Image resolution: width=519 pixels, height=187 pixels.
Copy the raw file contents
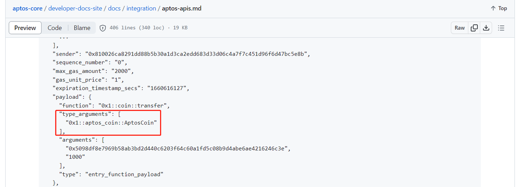(x=474, y=28)
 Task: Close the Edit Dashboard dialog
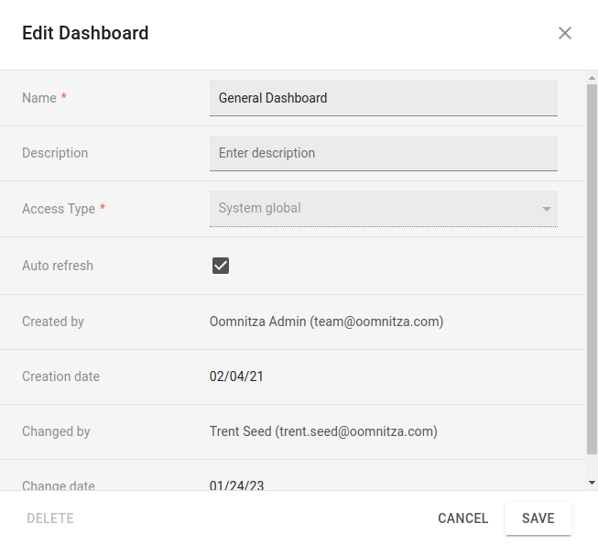(x=564, y=33)
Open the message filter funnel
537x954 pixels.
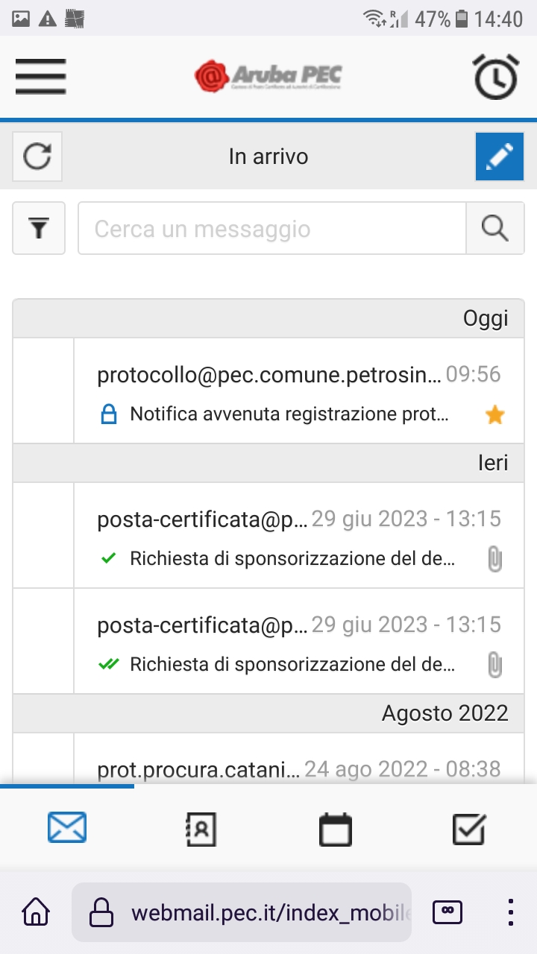[x=39, y=228]
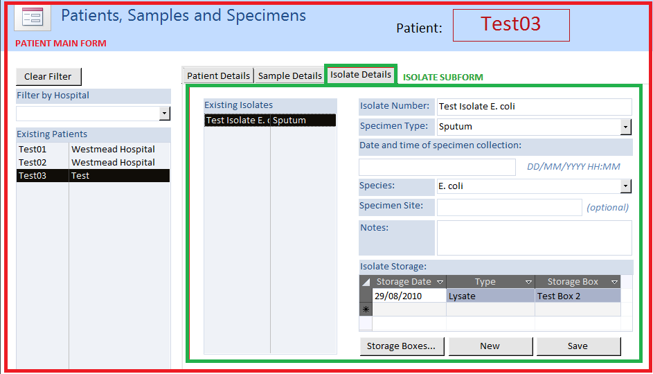The width and height of the screenshot is (653, 374).
Task: Expand the Specimen Type dropdown
Action: click(626, 127)
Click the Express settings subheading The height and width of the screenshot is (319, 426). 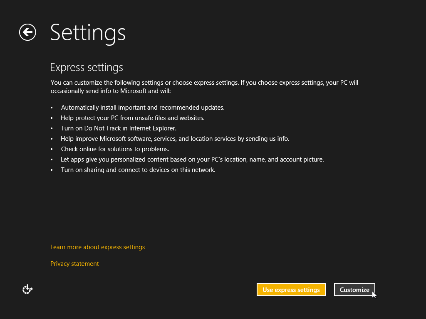(87, 67)
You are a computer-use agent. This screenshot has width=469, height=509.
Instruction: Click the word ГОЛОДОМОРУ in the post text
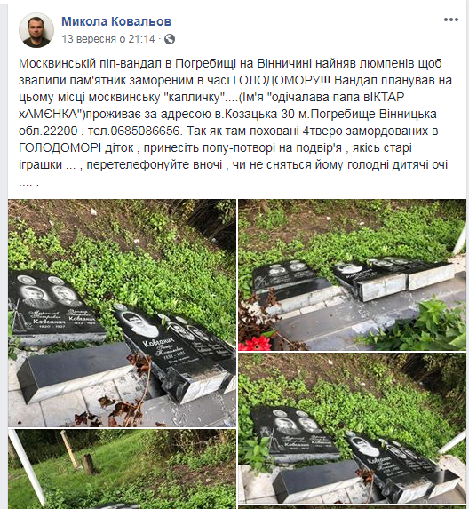(277, 80)
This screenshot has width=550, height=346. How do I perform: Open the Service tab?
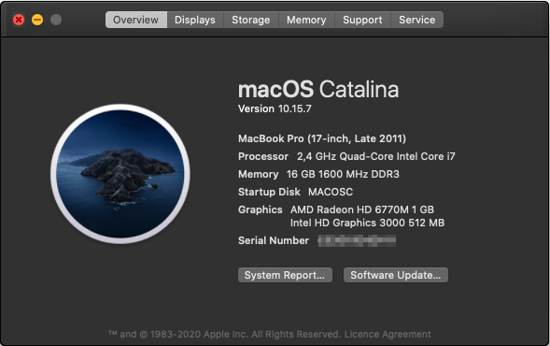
_ _ _
▶ _Exercise_: In the entries above, find each line containing the string "This" and copy it.

▶ _Reply_:
You are a computer-use agent. This screenshot has width=469, height=509.
This screenshot has width=550, height=346. How do I perform: Open the Service tab?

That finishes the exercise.